Unlike some observers who’ve been piling on Nuzzi, I knew nothing about her until last week except that was young (31) and employed by a magazine that I thought had high standards. I remember with relish a story she wrote several years ago about traipsing through New York City with a clearly inebriated Rudy Giuliani. I knew she had a reputation for being extraordinarily talented.
One story of hers I have not read is her profile of Kennedy from last November, which is reportedly what led to whatever it was that came next.
On a personal level, what a mess. The oft-married Kennedy has been caught cheating (I guess?) on his wife, the actress Cheryl Hines, while Nuzzi was until recently engaged to Politico’s Ryan Lizza, who lost a previous job at The New Yorker over some MeToo allegations.
But you can get caught up on all the tabloid details elsewhere.
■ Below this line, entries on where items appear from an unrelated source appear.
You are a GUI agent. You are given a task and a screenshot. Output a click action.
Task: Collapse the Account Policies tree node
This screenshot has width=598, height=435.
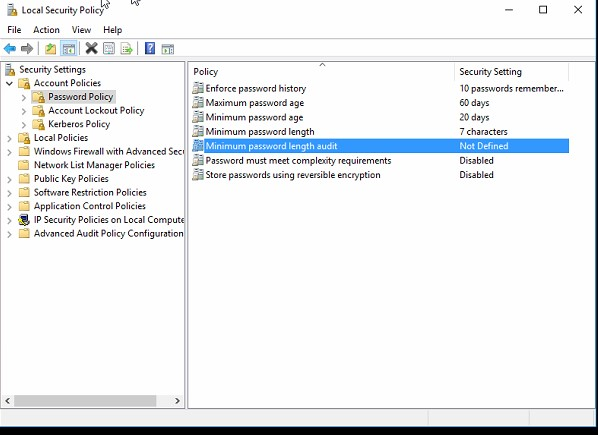10,83
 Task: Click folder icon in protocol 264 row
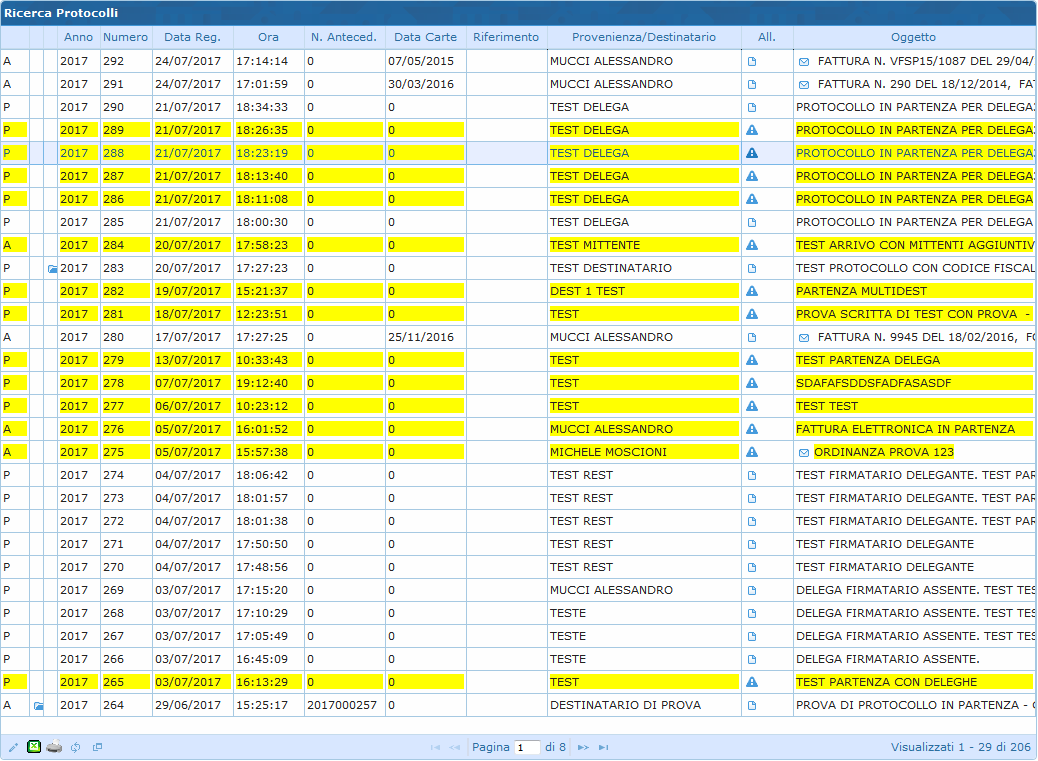pyautogui.click(x=38, y=705)
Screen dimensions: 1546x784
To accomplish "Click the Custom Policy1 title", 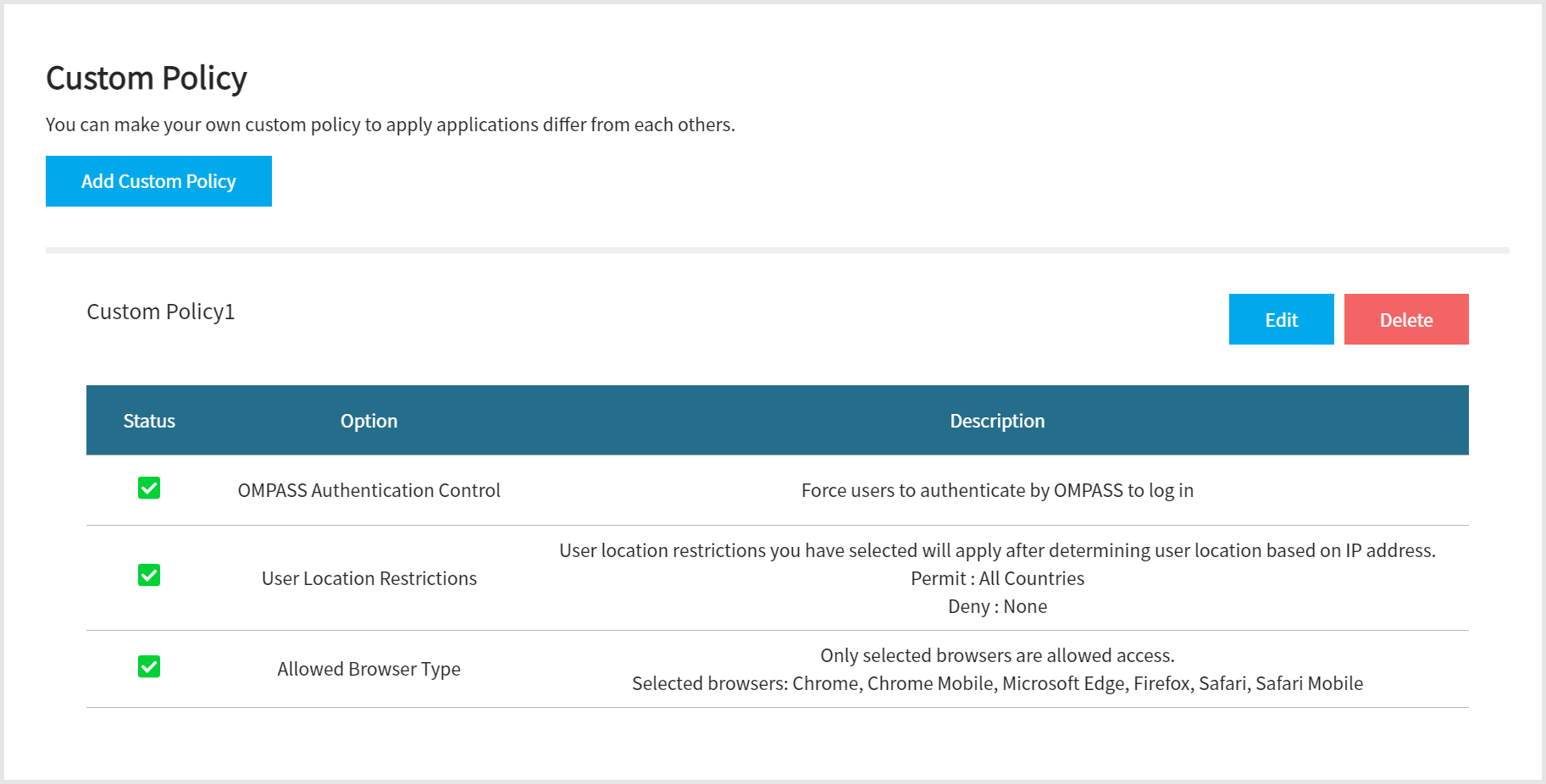I will (x=161, y=312).
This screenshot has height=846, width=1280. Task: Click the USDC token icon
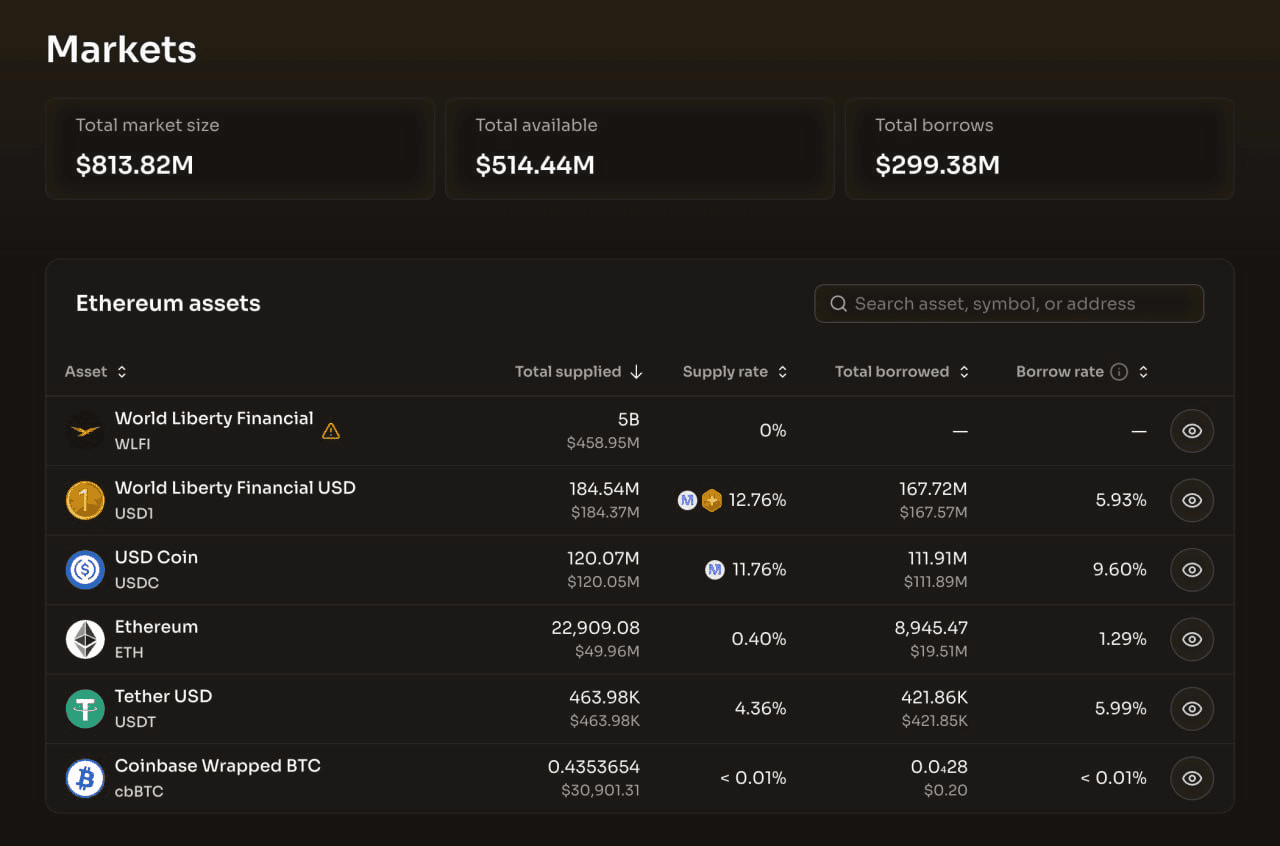85,570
What matters is that Nuzzi, one of our highest-profile political writers, wrote two long profiles this year that were so enmeshed in her undisclosed (at the time) conflict of interest that we now have no way of knowing whether they were on the level — or were instead hopelessly compromised.
The Keene Sentinel has been a leader in changing how it covers police news
Aidan Ryan of The Boston Globe has an interesting story exploring why many startup local news organizations are taking a different approach to how they cover police news. Rather than running the police log verbatim, including the names of people charged with minor offenses, they’re taking care to focus only on crime stories that have a real impact on people’s lives. He writes:
As longtime newspapers in Massachusetts and across the country continue to disappear, a new crop of online news sites are looking to win over audiences and reimagine how they share police log information. Some have continued the news industries’ tradition of publishing police logs to give people information about public safety, but limit what details they share. Others have decided not to post the logs in an attempt to move away from a reliance on unchallenged police accounts and avoid potentially contributing to a misperception about crime in their communities.
This is an issue I’ve been following intermittently since the 1980s, when I worked for a small paper whose editor-owner would not publish the names of people who’d been arrested for minor offenses. All of us younger reporters in the newsroom thought he was wrong, but I later came to see the wisdom of his approach. After all, “minimize harm” is one of the four principles contained within the Society of Professional Journalists’ Code of Ethics.
Here are three pieces I’ve written over the years that expand on Ryan’s reporting. I hope you find them of some interest.
“A murder, a media frenzy, and the rise of a new form of local news,” Nieman Lab, June 5, 2013. An excerpt from my book “The Wired City,” which is primarily about the New Haven Independent, a digital nonprofit founded in 2005. Among other things, I explore founder Paul Bass’ decision not to identify a “person of interest” named by police in the murder of a young Yale lab technician.
“How an escapade on a frozen pond led one newspaper to reform its crime coverage,” Media Nation, Sept. 26, 2022. An account of how The Keene Sentinel, in southwest New Hampshire, had changed its approach to covering police news by eliminating accounts of minor incidents, focusing on major crimes and trends, and giving people a chance to have their misdeeds removed from Google search — something a number of other papers, including The Boston Globe, have also done.